Religious School

 

 

A house is built by wisdom; it is made firm through understanding.

Proverbs 24:3

 

In the 2010-2011 school year, we entered into a new way of working with teachers and providing professional development.  For the first time in recent memory, teachers engaged in text study on Thursday evenings while working on professional skills and competencies on Sunday afternoons. They began cooperatively constructing curriculum through carefully following UBD (Understanding By Design) principles.  In thoughtfully designed settings, our teachers routinely joined together to reflect on their successes and challenges in teaching at Temple Israel.  As such, the focus on teacher professional development operated in agreement with our overarching cultural goal of building an interactive and dynamic learning community at all levels of our school.  In other words, the teaching and learning that the faculty engaged in among itself served as a model for the teaching and learning that we attempted to practice in our classrooms with our students.

And so we continue into a second year of change and growth as we pursue a communal vision of a congregation-wide education program that is dedicated to -- and directed by -- the tenets of what is termed, Life-Centered Jewish Education (LCJE).  Its tenets:

I. Jewish education should be relevant to the lives of students. 1

II. Jewish education should deal with the whole person and the full set of human concerns.

III. Jewish Education must be grounded in experience.

Our ability to build upon the success of last year is predicated upon the wisdom and experience of our teachers, as well as the continuity of our faculty. Eleven of our teachers have returned from last year; two of our teachers, Dinah Super and Emma McAfee-Hahn have been promoted from being aides. Both Nechama Cheses and Shahar Colt have returned to our faculty after hiatus of several years.  We also have two new teachers on our faculty, Ira Blum and Laura Reader, and we look forward to learning from them and to engaging them with our vision of education.
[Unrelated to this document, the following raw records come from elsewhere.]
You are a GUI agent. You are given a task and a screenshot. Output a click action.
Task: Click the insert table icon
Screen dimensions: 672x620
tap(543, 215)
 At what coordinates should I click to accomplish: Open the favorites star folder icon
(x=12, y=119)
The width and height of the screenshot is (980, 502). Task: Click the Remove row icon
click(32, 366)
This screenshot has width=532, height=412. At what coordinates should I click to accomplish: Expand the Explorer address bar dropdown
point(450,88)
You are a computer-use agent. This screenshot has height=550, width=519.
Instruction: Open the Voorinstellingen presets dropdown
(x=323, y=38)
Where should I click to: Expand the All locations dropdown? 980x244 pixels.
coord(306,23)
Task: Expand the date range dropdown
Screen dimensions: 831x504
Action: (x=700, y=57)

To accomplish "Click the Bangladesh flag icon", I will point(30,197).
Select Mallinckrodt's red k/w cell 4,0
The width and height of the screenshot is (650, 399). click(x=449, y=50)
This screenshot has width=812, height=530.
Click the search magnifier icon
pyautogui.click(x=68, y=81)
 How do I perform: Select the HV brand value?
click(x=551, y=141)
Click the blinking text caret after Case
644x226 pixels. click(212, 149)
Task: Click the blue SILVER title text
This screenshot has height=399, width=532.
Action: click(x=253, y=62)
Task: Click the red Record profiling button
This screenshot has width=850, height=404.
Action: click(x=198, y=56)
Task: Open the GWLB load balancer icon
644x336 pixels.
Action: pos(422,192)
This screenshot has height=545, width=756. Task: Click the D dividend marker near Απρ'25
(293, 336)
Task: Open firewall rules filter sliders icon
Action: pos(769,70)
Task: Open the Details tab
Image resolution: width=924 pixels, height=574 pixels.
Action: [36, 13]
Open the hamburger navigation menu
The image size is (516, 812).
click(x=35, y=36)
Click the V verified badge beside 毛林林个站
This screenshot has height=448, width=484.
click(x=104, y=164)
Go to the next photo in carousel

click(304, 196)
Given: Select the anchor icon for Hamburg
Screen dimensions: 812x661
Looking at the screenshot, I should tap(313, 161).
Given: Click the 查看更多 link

And as always: as much as our success will hinge on the abilities of our teachers, so too is a strong partnership with parents a necessity in order for us to achieve our goals.  I invite your full participation in this exciting process and am eager to discuss with you any questions or concerns regarding our educational vision and its curriculum.

 

L'Shanah Tovah u'metukah: May 5772 be a year of sweet and transformative learning.

Rabbi Jeremy S. Morrison

 

 
1 For a complete description of these tenets see, Design Principles for 21st Century Jewish Education: An excerpt from the Lippman Kanfer Institute Working Paper, Redesigning Jewish Education for the 21st Century by Renee Rubin Ross, Meredith Woocher, and Jon Woocher.